Scott’s naturally mellifluous
voice and interest in music led him into broadcasting. Starting out
in radio, Scott became a disk jockey,
working up the ranks to the major markets of New York and Los Angeles,
and even achieving national prominence with a syndicated show in the
1980s. And all the time he continued to buy and collect wines.
“At that point, I probably never
gave a thought to wine becoming a career.”
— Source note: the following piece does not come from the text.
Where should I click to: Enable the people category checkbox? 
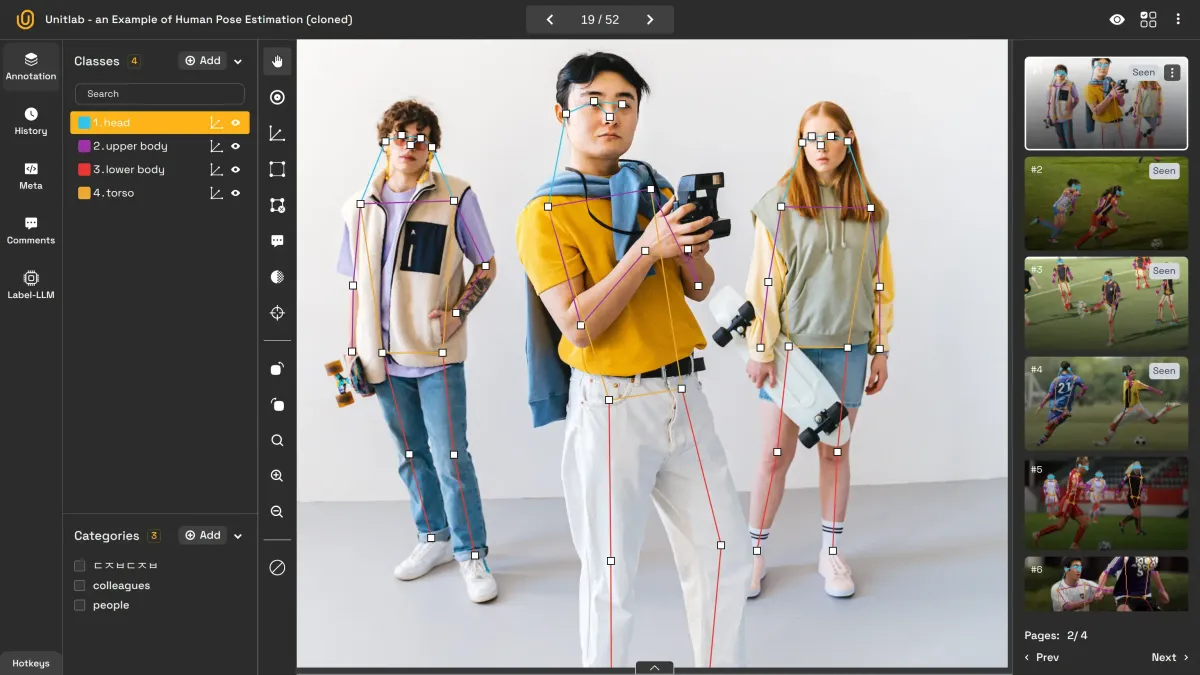click(x=80, y=605)
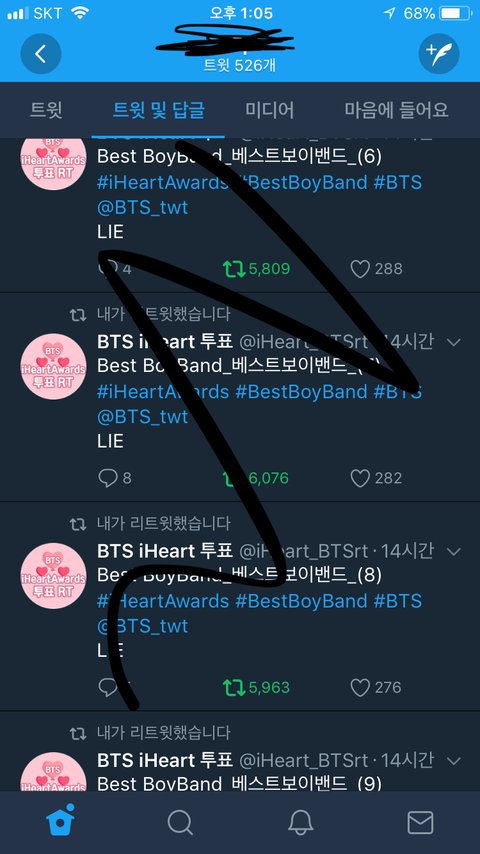Open the @BTS_twt mention in tweet (6)
The width and height of the screenshot is (480, 854).
(143, 208)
Moving from on-air talent to station
management, Scott soon segued into the music end of the business. He
spent time as a national promotion
and marketing executive with Sony music, and then formed his own consulting
company, working on marketing and promotion with record companies and
performing artists—including helping in the launch of what Scott
calls “the Britney Spears project” (work that Scott’s
15-year old self would undoubtedly have appreciated as much as the 1959
La Tâche!).
With a successful career in a lucrative
field, Scott found that “I
started having the ability to even further indulge my passion for great
burgundy . . . at some point it crossed the line from being an amazing
passion to an obsession.”
But even as his love of wine grew,
Scott’s enjoyment of the music
business dimmed (see the sidebar at right). Finally, in the mid 1990s,
Scott and his wife decided on a major life change and moved to Yountville,
in the heart of Northern California’s prime wine country. Going
from music industry maven to wine-making neophyte may have seemed like
a big change, but it was one that Scott was emotionally ripe for.
Move to the Wine World
Relying on some sustaining music industry consulting, Scott started
integrating himself into his new life.
“I had made friends with a number of winemakers up there, and
people who I sort of idolized and really dug their wines,” says
Scott. “The two most prominent were Greg La Follette at Flowers
and Ted Lemon at Littorai. I just started making a pest of myself, offering
to drag hoses and asking questions, until I convinced them of my sincerity.”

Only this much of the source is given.